» **Your objective**: Switch "dropdown" to "menu" and give the rows again, starting at the line that has "You are a computer-use agent." and stopping after the line that has "[x=1225, y=793]". Change nothing else, and leave the pictures out.

» **Supplied material**:
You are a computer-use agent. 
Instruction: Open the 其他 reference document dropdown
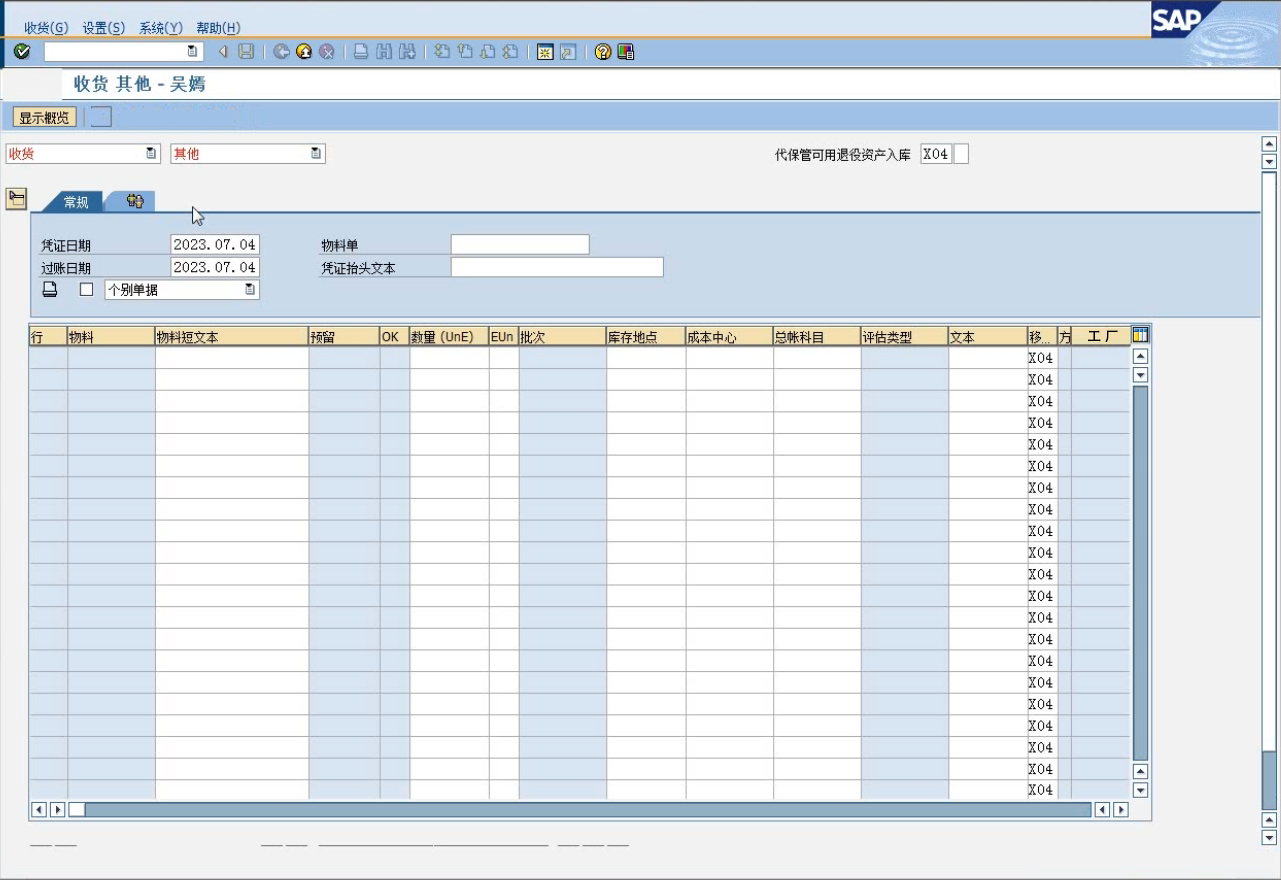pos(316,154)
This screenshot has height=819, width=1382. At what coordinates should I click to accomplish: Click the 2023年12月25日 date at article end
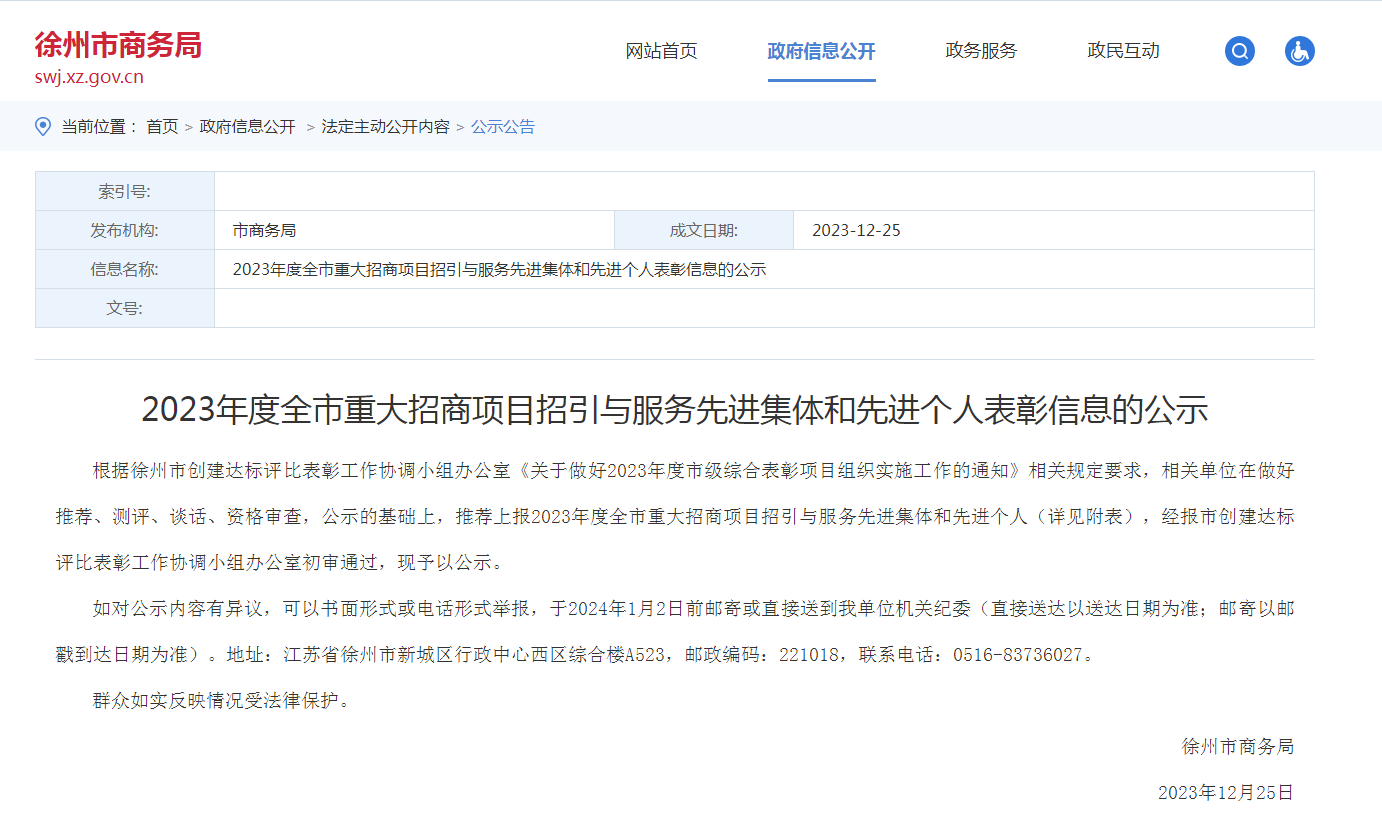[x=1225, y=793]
...
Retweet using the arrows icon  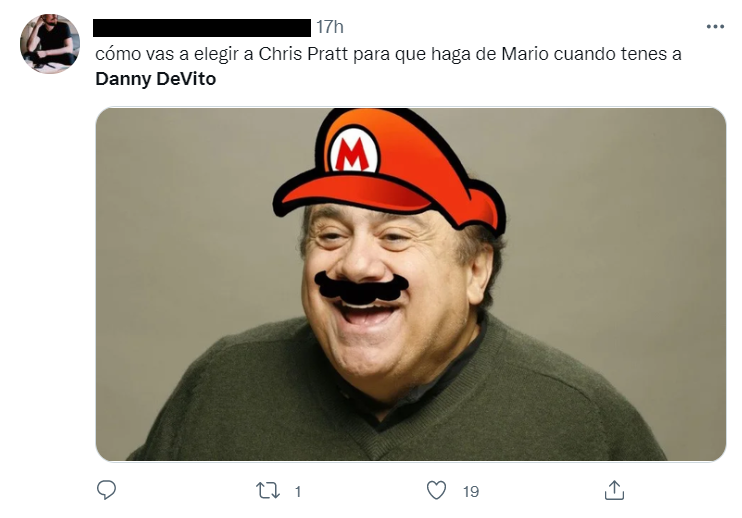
--
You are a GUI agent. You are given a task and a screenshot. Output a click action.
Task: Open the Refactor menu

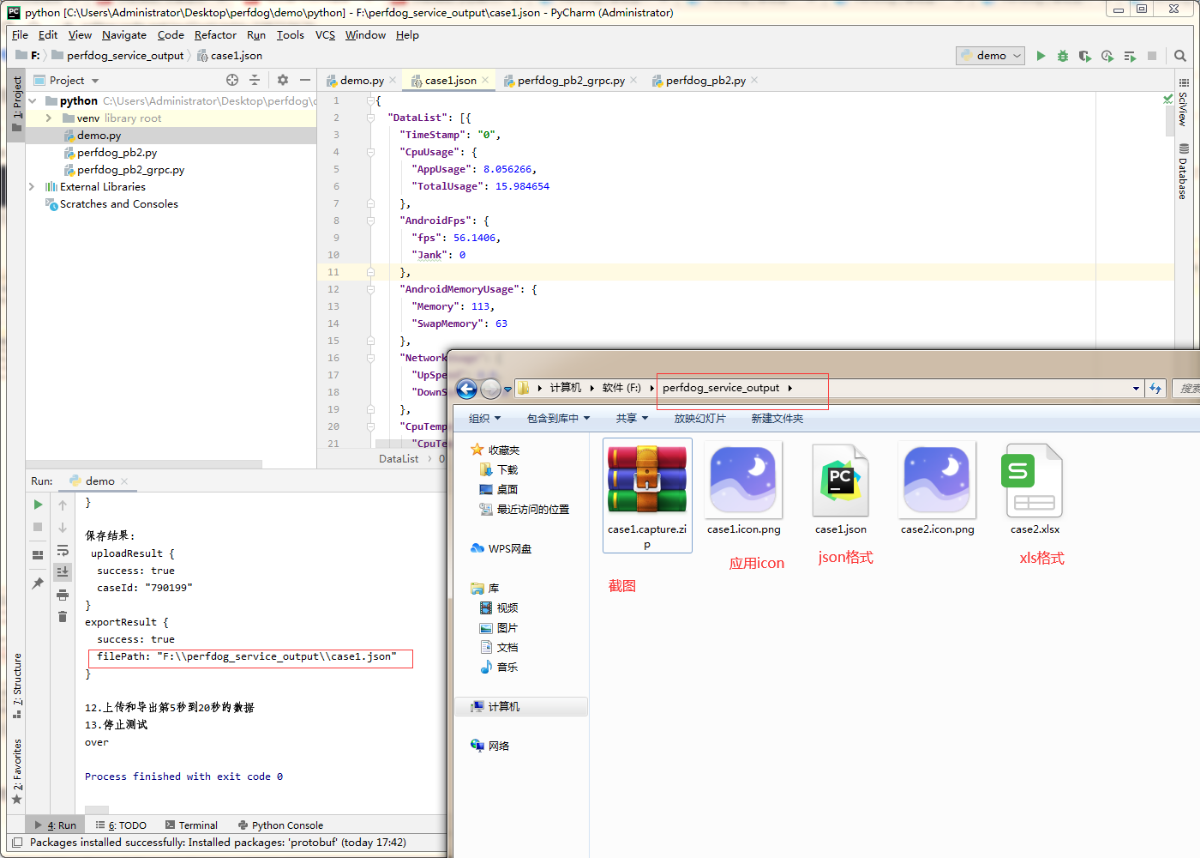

» **Correct output**:
You are a computer-use agent. 
Instruction: Open the 其他 reference document menu
pos(316,154)
This screenshot has height=819, width=1382. At what coordinates should I click to accomplish: Click the 2023年12月25日 date at article end
[x=1225, y=793]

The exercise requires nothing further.